____ Given entries
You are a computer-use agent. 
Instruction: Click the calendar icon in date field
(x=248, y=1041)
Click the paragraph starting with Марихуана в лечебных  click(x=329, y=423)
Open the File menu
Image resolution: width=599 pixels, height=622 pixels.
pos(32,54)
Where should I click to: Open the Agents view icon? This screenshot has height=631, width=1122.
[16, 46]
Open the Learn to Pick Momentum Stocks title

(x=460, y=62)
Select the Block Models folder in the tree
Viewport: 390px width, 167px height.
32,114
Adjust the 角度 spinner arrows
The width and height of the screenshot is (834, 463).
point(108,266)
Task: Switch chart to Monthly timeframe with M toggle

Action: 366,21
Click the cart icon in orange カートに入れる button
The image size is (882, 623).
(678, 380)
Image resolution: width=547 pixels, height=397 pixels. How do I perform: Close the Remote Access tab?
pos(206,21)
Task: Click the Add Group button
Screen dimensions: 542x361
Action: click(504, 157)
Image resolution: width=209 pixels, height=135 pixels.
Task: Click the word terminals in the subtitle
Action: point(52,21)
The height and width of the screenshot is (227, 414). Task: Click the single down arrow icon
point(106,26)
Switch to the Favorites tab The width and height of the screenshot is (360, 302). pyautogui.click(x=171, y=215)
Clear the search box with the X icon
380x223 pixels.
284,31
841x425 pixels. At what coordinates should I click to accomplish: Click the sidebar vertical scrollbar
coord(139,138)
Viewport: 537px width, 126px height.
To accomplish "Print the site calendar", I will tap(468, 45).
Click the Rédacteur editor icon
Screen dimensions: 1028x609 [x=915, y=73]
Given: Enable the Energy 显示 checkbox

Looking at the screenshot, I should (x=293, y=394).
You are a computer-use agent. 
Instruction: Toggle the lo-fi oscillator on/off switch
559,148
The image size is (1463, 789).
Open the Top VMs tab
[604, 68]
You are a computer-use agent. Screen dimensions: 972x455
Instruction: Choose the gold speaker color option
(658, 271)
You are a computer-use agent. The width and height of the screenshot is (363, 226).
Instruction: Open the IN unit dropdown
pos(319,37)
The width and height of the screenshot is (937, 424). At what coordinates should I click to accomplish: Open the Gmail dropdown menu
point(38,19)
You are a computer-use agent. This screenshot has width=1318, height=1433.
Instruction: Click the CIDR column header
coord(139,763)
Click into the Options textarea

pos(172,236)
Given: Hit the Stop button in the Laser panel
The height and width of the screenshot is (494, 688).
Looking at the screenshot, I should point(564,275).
________
Make a word-for-word transcription of the listing above.

## [Output]
You are a computer-use agent. 
Instruction: Click the calendar icon in date field
(x=248, y=1041)
Click the paragraph starting with Марихуана в лечебных  click(x=329, y=423)
Open the File menu
Image resolution: width=599 pixels, height=622 pixels.
pos(32,54)
Where should I click to: Open the Agents view icon? This screenshot has height=631, width=1122.
[16, 46]
Open the Learn to Pick Momentum Stocks title

(x=460, y=62)
Select the Block Models folder in the tree
Viewport: 390px width, 167px height.
32,114
Adjust the 角度 spinner arrows
The width and height of the screenshot is (834, 463).
point(108,266)
Task: Switch chart to Monthly timeframe with M toggle

Action: 366,21
Click the cart icon in orange カートに入れる button
The image size is (882, 623).
(678, 380)
Image resolution: width=547 pixels, height=397 pixels. How do I perform: Close the Remote Access tab?
pos(206,21)
Task: Click the Add Group button
Screen dimensions: 542x361
Action: click(504, 157)
Image resolution: width=209 pixels, height=135 pixels.
Task: Click the word terminals in the subtitle
Action: point(52,21)
The height and width of the screenshot is (227, 414). Task: Click the single down arrow icon
point(106,26)
Switch to the Favorites tab The width and height of the screenshot is (360, 302). pyautogui.click(x=171, y=215)
Clear the search box with the X icon
380x223 pixels.
284,31
841x425 pixels. At what coordinates should I click to accomplish: Click the sidebar vertical scrollbar
coord(139,138)
Viewport: 537px width, 126px height.
To accomplish "Print the site calendar", I will tap(468, 45).
Click the Rédacteur editor icon
Screen dimensions: 1028x609 [x=915, y=73]
Given: Enable the Energy 显示 checkbox

Looking at the screenshot, I should (x=293, y=394).
You are a computer-use agent. 
Instruction: Toggle the lo-fi oscillator on/off switch
559,148
The image size is (1463, 789).
Open the Top VMs tab
[604, 68]
You are a computer-use agent. Screen dimensions: 972x455
Instruction: Choose the gold speaker color option
(658, 271)
You are a computer-use agent. The width and height of the screenshot is (363, 226).
Instruction: Open the IN unit dropdown
pos(319,37)
The width and height of the screenshot is (937, 424). At what coordinates should I click to accomplish: Open the Gmail dropdown menu
point(38,19)
You are a computer-use agent. This screenshot has width=1318, height=1433.
Instruction: Click the CIDR column header
coord(139,763)
Click into the Options textarea

pos(172,236)
Given: Hit the Stop button in the Laser panel
The height and width of the screenshot is (494, 688).
Looking at the screenshot, I should point(564,275).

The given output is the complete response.